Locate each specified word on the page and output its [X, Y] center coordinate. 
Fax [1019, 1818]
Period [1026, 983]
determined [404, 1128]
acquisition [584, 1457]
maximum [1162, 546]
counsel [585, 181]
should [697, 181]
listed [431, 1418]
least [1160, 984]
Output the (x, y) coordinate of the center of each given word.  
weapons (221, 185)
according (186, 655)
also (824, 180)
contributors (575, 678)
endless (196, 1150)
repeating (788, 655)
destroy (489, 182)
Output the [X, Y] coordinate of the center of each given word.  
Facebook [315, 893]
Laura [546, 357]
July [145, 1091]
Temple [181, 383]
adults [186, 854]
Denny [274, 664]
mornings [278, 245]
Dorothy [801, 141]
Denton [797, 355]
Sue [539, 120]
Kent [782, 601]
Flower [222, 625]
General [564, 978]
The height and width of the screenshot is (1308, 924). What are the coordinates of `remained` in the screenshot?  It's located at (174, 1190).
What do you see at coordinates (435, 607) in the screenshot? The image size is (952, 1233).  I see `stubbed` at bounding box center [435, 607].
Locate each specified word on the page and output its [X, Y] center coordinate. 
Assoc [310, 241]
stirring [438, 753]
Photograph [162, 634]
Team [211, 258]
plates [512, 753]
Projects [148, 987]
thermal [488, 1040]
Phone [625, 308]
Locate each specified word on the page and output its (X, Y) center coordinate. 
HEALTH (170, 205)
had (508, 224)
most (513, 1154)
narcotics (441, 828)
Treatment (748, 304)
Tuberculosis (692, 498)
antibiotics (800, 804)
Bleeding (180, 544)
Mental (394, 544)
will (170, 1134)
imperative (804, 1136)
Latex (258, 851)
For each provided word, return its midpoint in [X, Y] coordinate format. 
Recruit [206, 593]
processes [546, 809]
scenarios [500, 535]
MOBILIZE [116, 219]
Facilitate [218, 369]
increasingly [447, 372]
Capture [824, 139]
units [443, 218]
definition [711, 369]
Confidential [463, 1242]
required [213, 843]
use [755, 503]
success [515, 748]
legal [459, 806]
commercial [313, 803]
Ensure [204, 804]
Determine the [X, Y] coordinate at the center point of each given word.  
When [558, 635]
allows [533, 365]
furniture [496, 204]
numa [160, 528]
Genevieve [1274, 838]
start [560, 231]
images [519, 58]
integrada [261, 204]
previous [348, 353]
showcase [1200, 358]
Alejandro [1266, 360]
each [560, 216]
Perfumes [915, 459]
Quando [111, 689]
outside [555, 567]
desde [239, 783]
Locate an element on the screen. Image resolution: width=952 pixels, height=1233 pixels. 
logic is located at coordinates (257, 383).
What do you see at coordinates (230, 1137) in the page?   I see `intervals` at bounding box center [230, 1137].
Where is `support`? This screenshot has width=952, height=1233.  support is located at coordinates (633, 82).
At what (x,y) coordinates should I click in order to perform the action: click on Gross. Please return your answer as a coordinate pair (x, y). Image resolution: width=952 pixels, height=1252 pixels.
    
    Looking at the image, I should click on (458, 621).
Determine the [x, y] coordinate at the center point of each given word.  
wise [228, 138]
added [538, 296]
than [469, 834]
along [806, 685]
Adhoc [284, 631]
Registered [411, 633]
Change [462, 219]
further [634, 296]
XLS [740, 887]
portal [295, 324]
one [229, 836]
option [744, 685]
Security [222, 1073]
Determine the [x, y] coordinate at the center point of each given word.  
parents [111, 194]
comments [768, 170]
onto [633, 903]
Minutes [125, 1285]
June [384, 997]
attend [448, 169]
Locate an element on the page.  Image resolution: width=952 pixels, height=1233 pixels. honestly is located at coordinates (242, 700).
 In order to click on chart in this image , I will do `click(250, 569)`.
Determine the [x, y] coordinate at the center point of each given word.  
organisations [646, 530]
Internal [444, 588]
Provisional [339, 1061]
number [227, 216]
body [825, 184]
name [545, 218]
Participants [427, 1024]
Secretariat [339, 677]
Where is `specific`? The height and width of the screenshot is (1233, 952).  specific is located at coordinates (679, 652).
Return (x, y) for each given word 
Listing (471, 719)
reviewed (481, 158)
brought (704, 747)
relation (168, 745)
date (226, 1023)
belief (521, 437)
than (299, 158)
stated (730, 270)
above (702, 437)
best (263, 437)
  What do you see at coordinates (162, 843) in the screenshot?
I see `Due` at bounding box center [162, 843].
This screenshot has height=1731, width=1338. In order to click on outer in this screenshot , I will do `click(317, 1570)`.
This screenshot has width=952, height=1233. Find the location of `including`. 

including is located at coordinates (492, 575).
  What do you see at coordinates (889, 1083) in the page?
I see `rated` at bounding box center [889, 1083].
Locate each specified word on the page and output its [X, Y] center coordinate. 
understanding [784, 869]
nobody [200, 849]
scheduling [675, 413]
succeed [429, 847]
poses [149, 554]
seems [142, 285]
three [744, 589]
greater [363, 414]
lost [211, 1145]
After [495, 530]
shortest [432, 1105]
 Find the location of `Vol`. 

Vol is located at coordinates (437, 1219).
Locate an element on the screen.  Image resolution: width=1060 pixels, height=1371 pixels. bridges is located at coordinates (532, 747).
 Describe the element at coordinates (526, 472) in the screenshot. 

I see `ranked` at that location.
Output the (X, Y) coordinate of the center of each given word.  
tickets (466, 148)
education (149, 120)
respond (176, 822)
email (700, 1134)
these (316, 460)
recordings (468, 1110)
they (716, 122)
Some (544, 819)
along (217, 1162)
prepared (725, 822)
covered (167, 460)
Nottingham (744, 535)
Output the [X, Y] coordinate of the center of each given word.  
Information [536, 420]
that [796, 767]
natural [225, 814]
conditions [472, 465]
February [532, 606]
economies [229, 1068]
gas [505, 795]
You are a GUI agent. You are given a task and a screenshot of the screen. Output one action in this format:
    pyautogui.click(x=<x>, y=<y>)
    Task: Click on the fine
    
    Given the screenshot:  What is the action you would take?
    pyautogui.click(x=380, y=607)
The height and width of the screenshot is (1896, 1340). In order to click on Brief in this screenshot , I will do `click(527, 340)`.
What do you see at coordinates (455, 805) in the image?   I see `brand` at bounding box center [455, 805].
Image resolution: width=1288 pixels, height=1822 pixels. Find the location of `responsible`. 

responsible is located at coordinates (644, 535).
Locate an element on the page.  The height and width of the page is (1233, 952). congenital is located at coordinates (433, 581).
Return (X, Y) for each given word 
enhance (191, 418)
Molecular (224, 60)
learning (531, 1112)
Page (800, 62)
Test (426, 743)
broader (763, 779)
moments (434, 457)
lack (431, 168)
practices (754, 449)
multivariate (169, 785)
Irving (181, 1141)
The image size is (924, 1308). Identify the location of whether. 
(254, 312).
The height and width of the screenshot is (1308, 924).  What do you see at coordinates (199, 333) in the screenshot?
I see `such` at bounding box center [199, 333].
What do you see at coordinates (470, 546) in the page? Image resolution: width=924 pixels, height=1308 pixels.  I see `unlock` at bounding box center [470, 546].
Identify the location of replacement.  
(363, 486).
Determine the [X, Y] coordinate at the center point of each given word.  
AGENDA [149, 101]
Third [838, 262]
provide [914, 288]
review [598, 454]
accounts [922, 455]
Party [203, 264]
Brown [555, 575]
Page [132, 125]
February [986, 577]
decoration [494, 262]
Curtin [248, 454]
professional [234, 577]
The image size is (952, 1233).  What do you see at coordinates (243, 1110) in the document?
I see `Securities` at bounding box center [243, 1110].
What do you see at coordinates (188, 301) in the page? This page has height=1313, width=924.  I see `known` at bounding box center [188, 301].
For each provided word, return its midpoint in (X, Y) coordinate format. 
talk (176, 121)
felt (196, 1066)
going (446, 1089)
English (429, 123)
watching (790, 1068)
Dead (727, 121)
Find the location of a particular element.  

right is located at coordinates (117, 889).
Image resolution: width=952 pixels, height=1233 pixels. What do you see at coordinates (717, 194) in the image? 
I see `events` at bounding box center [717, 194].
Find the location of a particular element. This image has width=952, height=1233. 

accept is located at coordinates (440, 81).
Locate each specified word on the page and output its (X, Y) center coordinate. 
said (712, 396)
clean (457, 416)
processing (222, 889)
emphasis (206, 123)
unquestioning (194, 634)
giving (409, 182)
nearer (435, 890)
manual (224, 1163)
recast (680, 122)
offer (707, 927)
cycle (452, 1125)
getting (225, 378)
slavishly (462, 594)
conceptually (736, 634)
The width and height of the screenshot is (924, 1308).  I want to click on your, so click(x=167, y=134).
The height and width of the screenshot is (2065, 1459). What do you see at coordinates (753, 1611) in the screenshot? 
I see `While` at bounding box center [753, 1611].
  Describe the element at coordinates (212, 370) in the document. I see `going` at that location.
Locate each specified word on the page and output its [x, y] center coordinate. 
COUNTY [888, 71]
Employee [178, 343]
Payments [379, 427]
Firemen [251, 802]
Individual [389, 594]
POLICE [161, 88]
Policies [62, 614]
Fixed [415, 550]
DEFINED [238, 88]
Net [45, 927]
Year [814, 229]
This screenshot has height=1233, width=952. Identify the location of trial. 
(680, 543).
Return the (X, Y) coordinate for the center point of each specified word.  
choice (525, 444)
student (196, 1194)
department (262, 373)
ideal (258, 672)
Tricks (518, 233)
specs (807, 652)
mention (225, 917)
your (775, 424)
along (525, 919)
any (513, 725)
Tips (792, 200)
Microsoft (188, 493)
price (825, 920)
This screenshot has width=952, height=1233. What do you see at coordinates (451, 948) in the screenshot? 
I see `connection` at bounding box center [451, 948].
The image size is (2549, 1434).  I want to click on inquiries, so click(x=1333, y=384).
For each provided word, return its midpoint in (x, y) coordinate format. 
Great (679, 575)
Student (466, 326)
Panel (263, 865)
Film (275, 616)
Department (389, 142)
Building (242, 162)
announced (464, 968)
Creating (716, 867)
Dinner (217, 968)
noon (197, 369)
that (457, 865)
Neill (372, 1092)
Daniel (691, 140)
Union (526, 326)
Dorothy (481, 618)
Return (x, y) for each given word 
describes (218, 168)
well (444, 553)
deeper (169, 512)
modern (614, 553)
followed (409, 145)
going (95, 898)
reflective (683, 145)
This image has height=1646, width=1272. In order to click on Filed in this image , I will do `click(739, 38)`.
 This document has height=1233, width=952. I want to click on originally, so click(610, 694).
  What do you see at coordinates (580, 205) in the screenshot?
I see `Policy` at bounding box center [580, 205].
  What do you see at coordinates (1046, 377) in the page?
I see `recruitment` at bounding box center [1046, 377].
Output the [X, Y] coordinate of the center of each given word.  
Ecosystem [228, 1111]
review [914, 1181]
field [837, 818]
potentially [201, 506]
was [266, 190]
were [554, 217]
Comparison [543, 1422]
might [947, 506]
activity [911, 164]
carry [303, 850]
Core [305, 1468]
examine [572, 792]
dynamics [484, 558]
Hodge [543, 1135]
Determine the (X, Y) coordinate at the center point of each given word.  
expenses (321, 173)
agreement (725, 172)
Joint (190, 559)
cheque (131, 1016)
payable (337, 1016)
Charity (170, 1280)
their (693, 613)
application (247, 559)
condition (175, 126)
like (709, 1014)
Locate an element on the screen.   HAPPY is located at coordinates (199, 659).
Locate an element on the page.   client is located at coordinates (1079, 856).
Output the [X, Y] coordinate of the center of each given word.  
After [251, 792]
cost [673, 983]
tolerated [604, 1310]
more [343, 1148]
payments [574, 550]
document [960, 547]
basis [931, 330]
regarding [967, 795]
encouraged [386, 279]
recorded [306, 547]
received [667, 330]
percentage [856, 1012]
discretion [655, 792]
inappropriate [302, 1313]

========

#### Aim of the exercise
Turn the part of the material above that opens with the line containing "outside [555, 567]" and closes with the line containing "coordinates (633, 82)." into a Markdown table with the columns Row and Material line, leaving out any blank lines. Include both of those end lines, and include nothing outside that span.

#### Task answer
| Row | Material line |
|---|---|
| 1 | outside [555, 567] |
| 2 | desde [239, 783] |
| 3 | Locate an element on the screen. Image resolution: width=952 pixels, height=1233 pixels.  |
| 4 | logic is located at coordinates (257, 383). |
| 5 | What do you see at coordinates (230, 1137) in the page?   I see `intervals` at bounding box center [230, 1137]. |
| 6 | Where is `support`? This screenshot has width=952, height=1233.  support is located at coordinates (633, 82). |